My genie only thinks it's licensed for one location, but my account has 2 allowed.


----------



## dreadlk (Sep 18, 2007)

Are you being charged for the second client? I assume you are and that getting a refund is going to be a pain in the arse.

Yep customer service at DTV absolutely sucks and you just cannot believe anything a CSR tells you. I am not sure if they are just flat out lying or really have no clue.


----------



## wb1205 (Aug 12, 2007)

Yes being charged for the second client. I called before scheduling the tech and asked to simply cancel the ckient and was informed I only had 24 hrs to cancel. I said I had been on the phone 12hrs in 1.5-2hr increments over the last week, she said tough you are bound by the extension.

So tech was here yesterday for 2hrs no fix, here I am today no call, no text, no email and it still doesn't work.

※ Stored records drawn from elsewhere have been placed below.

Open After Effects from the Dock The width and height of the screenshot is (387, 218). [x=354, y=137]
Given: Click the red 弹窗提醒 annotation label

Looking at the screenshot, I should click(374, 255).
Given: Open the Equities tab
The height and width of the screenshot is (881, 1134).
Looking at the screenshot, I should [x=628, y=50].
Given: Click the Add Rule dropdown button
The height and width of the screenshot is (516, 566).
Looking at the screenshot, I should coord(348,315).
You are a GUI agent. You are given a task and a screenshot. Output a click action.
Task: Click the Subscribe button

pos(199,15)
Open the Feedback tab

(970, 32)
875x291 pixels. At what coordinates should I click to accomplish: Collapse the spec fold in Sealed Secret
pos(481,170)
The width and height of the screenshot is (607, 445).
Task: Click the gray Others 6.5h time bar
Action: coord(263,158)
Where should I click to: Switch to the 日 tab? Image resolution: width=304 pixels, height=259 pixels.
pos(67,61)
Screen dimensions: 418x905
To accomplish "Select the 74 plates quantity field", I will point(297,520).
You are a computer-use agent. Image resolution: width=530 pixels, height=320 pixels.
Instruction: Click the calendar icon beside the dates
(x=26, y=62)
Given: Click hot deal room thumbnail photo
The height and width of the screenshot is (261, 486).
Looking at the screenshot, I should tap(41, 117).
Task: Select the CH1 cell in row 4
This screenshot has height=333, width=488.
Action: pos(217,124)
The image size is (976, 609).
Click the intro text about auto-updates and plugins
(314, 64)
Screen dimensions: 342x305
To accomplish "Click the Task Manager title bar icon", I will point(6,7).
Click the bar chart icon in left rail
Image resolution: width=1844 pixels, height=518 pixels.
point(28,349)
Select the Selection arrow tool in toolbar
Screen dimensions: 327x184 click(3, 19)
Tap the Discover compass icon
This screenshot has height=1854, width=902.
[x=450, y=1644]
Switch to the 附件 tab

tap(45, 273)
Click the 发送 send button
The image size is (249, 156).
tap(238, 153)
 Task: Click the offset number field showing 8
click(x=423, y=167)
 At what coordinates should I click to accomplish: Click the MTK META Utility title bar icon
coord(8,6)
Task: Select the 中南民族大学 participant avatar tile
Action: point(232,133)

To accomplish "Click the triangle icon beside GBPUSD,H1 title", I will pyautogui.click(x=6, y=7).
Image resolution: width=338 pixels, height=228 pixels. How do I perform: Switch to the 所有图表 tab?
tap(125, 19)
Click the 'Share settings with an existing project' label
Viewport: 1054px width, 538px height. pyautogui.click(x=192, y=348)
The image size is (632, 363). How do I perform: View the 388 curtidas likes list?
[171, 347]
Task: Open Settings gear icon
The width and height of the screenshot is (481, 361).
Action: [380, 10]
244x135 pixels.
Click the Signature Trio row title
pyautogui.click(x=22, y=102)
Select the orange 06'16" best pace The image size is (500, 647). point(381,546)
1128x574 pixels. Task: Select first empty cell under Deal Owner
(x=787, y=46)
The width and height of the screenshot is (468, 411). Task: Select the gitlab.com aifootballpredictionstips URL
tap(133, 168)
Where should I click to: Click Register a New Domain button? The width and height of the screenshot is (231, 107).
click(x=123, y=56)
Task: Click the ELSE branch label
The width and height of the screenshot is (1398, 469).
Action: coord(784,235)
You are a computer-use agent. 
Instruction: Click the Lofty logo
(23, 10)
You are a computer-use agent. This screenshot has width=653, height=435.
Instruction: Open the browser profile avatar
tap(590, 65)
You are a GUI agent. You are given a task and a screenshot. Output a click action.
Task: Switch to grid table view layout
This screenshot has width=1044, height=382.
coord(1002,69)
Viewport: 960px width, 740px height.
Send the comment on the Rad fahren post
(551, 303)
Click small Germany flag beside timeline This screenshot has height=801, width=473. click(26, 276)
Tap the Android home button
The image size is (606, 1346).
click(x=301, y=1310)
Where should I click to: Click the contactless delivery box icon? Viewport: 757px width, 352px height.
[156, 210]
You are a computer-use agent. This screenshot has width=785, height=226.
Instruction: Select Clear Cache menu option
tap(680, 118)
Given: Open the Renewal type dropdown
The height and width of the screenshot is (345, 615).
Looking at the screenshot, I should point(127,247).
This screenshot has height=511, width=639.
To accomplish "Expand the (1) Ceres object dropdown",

200k subscribers lost last quarter? Yeah the rest are right behind them. Me included. I'll play whatever game they want but have decided to spend just as much time finding a different solution. Only because of the terrible experience. I had to look. Dtv since 1996. 23 years? Wow. See ya. I will however update how this **** show progresses. "We will send a tech and he will fix it" how? And when TS has told me its a database issue on ATT side what do I need a tech for? Coffee, jokes and still no resolution. LMFAO you can't make this stuff up.


----------



## Rich (Feb 22, 2007)

dreadlk said:


> Are you being charged for the second client? I assume you are and that getting a refund is going to be a pain in the arse.
> 
> *Yep customer service at DTV absolutely sucks and you just cannot believe anything a CSR tells you. I am not sure if they are just flat out lying or really have no clue.*


Terrible to read such a post...and what's really terrible is...it's the truth! I thought D* was bad, but ATT has taken customer service to a new low.

Rich


----------



## Rich (Feb 22, 2007)

wb1205 said:


> Yes being charged for the second client. I called before scheduling the tech and asked to simply cancel the ckient and was informed I only had 24 hrs to cancel. I said I had been on the phone 12hrs in 1.5-2hr increments over the last week, she said tough you are bound by the extension.
> 
> So tech was here yesterday for 2hrs no fix, here I am today no call, no text, no email and it still doesn't work.
> 
> 200k subscribers lost last quarter? Yeah the rest are right behind them. Me included. I'll play whatever game they want *but have decided to spend just as much time finding a different solution.* Only because of the terrible experience. I had to look. Dtv since 1996. 23 years? Wow. See ya. I will however update how this **** show progresses. "We will send a tech and he will fix it" how? And when TS has told me its a database issue on ATT side what do I need a tech for? Coffee, jokes and still no resolution. LMFAO you can't make this stuff up.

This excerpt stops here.